About this exercise → Print the listing as it stands, omitting all images.

Available data →

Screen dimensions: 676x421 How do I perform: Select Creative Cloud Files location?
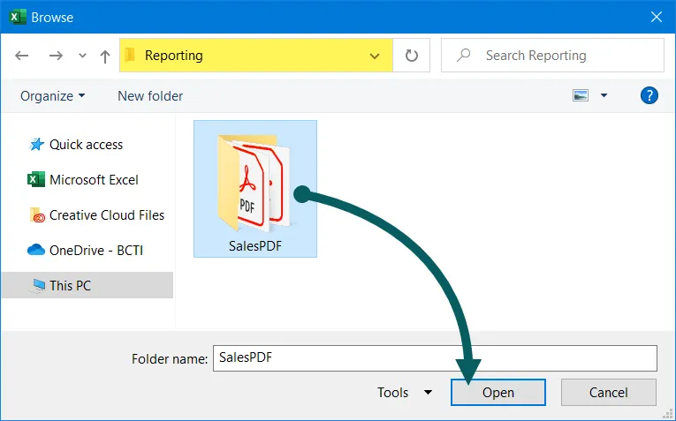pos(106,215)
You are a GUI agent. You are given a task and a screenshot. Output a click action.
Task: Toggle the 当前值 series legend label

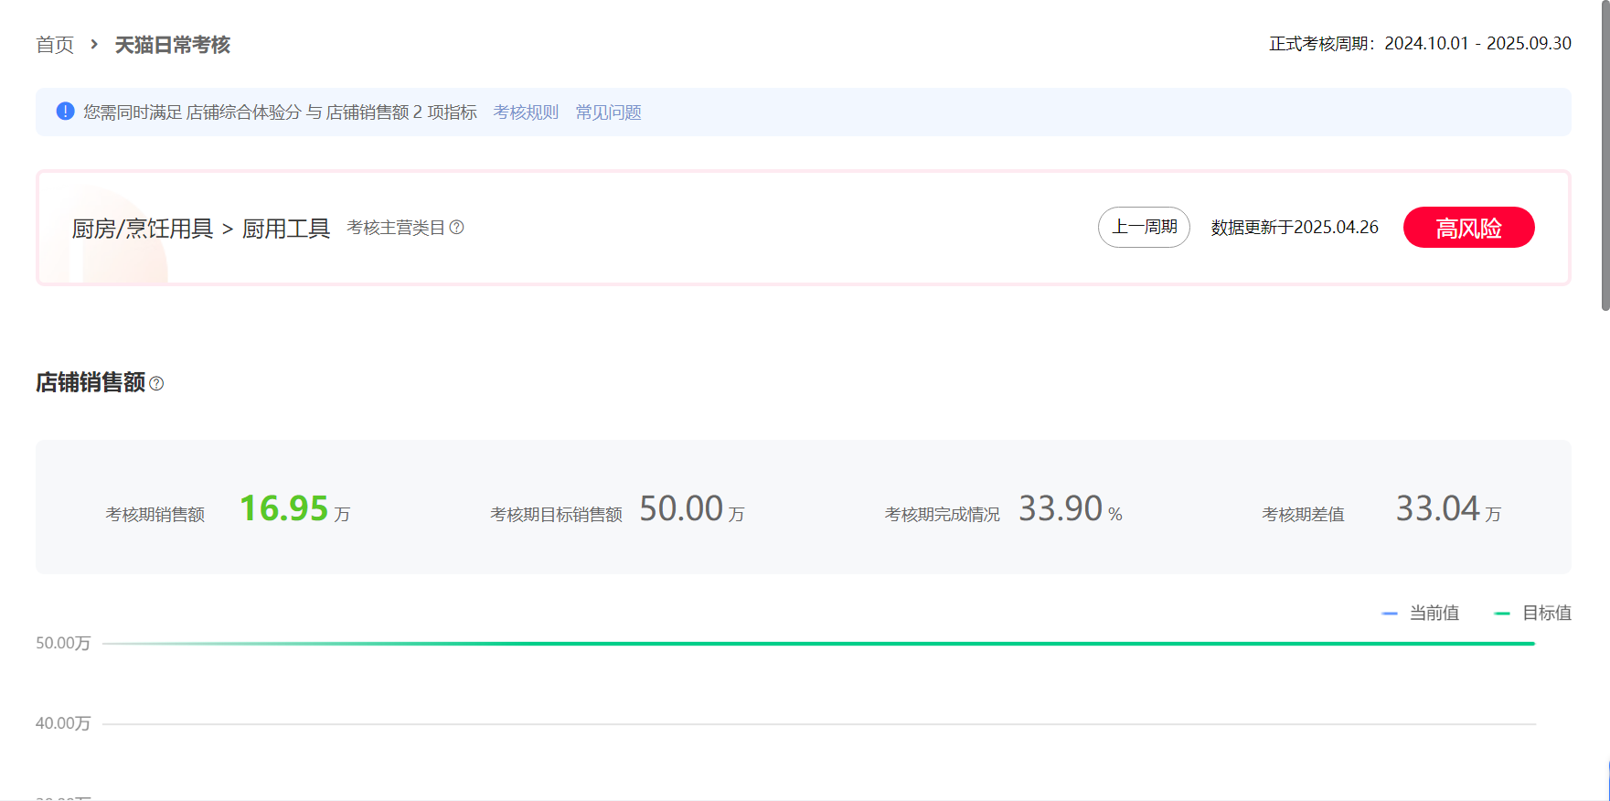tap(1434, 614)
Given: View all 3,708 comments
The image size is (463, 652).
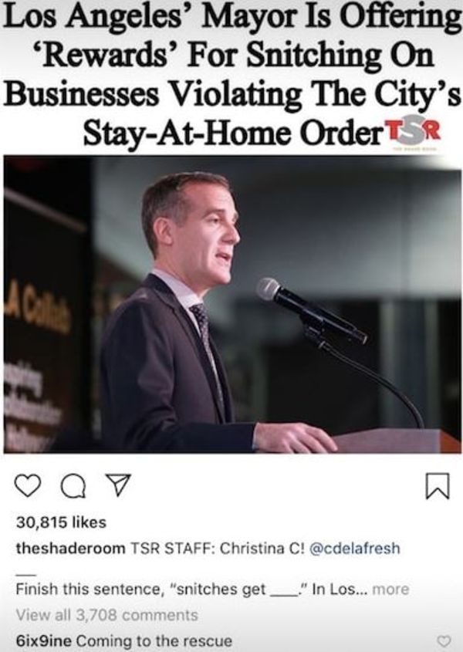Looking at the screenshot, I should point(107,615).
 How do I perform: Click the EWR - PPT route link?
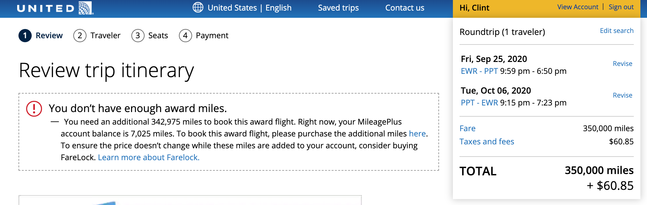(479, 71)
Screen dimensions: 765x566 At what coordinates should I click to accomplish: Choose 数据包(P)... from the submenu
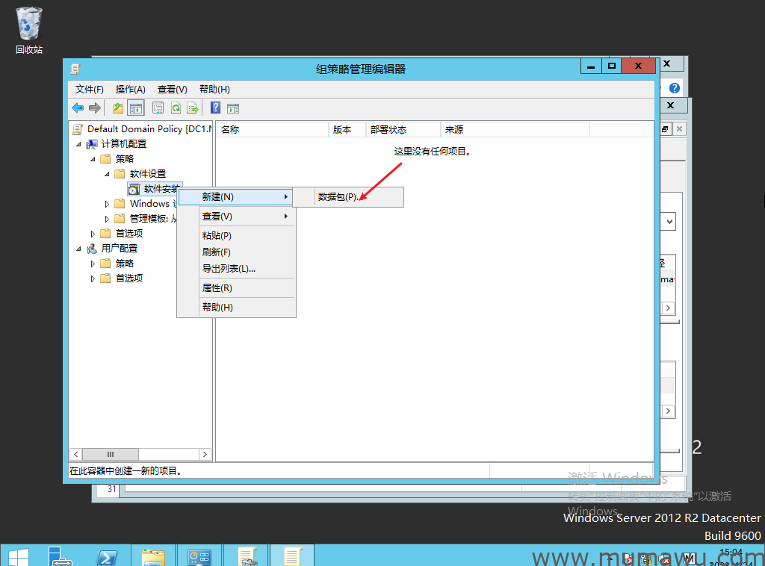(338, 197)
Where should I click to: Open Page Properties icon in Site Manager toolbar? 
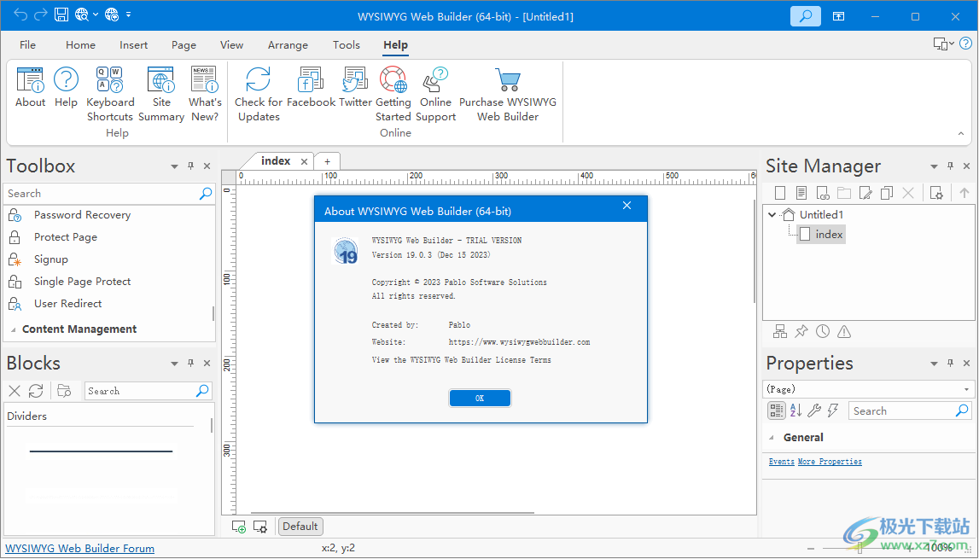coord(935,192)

Written solution →
Screen dimensions: 676x421 How do I perform: Select Creative Cloud Files location?
pos(106,215)
You are a GUI agent. You are given a task and a screenshot. Output a click action.
Task: Toggle the 当前值 series legend label

tap(1434, 614)
Given: View all 3,708 comments
The image size is (463, 652).
Looking at the screenshot, I should point(107,615).
 How do I perform: Click the EWR - PPT route link?
(479, 71)
Screen dimensions: 765x566 At what coordinates should I click to accomplish: Choose 数据包(P)... from the submenu
(338, 197)
Where should I click to: Open Page Properties icon in Site Manager toolbar? 
coord(935,192)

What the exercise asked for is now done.